Malaysia commits more than USD 240 billion in investments to ease trade imbalance with the US

September 2025

Malaysia has agreed to purchase and invest over USD 240 billion with the United States to help narrow the trade deficit and secure a reduction in US reciprocal tariffs, from 25% to 19% on Malaysian exports, following a series of high-level negotiations. According to Investment, Trade and Industry Minister Tengku Zafrul Abdul Aziz, these commercial commitments are spread across multiple sectors and will be formalized in a new bilateral trade agreement expected to be signed soon.

Key elements include USD 150 billion in purchases by multinational companies in Malaysia’s semiconductor, aerospace, and data center sectors over five years, and USD 70 billion in Malaysian investments in the US across a decade. Major one-off and recurring transactions feature a USD 19 billion Boeing aircraft order by Malaysia Aviation Group (MAG) for fleet renewal, Petronas signing 20-year contracts to import USD 3.4 billion of LNG per year from US suppliers, Tenaga Nasional Bhd agreeing to annual coal imports valued at USD 42.6 million, and Telekom Malaysia making telecommunications equipment purchases worth USD 119 million annually.
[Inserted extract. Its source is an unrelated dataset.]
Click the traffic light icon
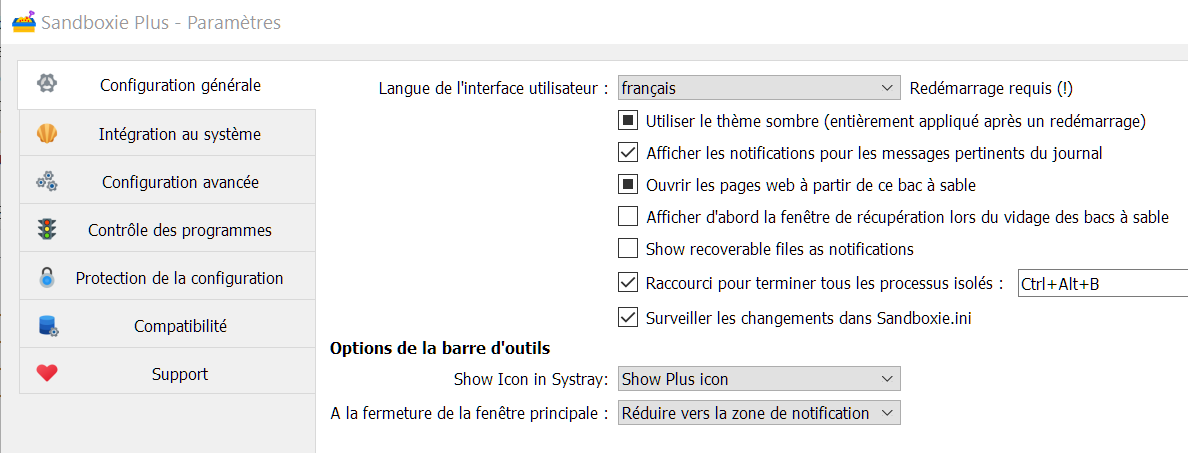 [47, 230]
The Boeing aircraft deal is highlighted as part of MAG’s long-term strategy rather than a response to tariff negotiations and supports the Malaysian aerospace supply chain, including local integrators like Boeing Composites Malaysia and SME Aerospace. On the energy front, Petronas’s LNG deals secure diversified energy sources, while Tenaga Nasional’s and Telekom Malaysia’s purchases strengthen critical infrastructure and supply resilience.
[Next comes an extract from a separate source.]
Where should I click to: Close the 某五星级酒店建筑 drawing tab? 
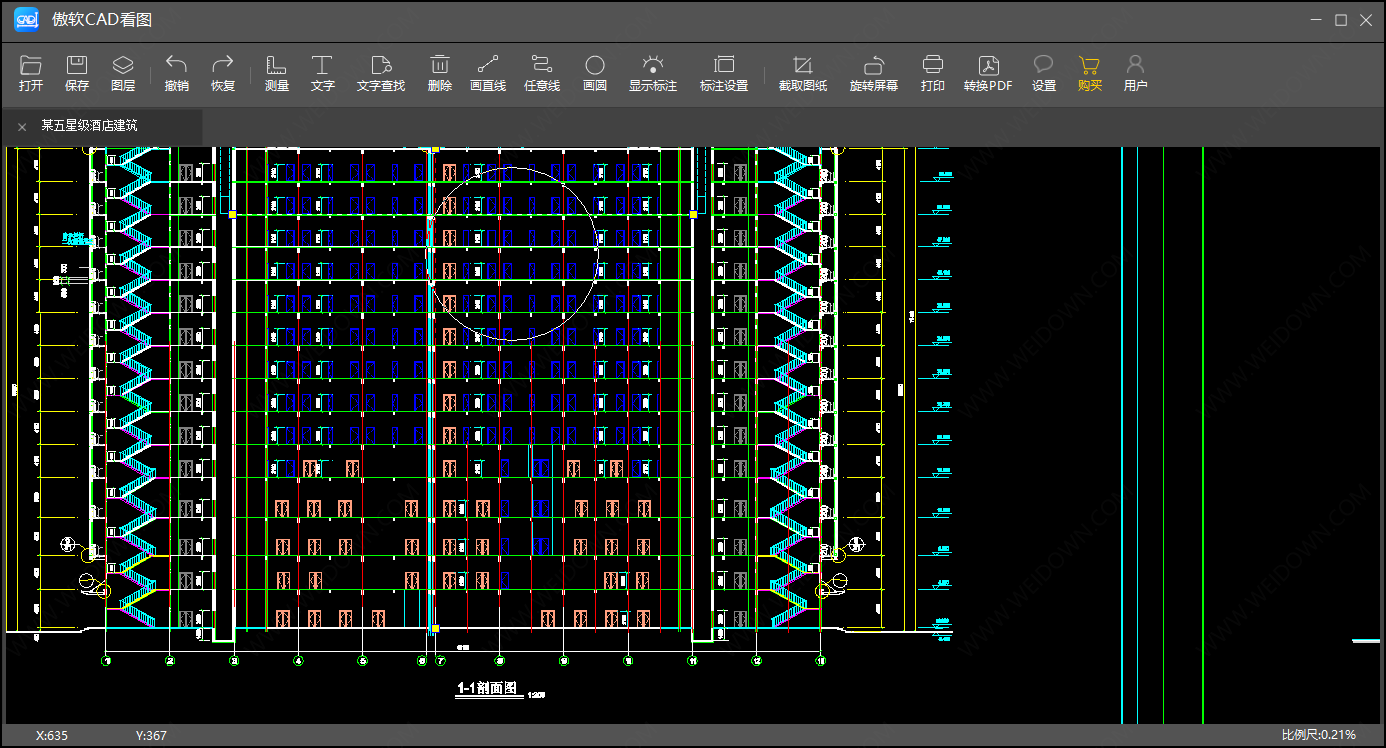click(x=22, y=127)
Crucially, while Malaysia offers significant trade and investment concessions, including reducing or eliminating duties on 98.4% of US imports, easing non-tariff barriers, and removing prior revenue-sharing requirements for US digital firms, the government has maintained national interests, such as Bumiputera equity requirements in strategic sectors and refusing to fully liberalize sensitive industries. Tariff exemptions for semiconductors and pharmaceuticals remain, but Malaysian chips could face further scrutiny under certain US national security provisions.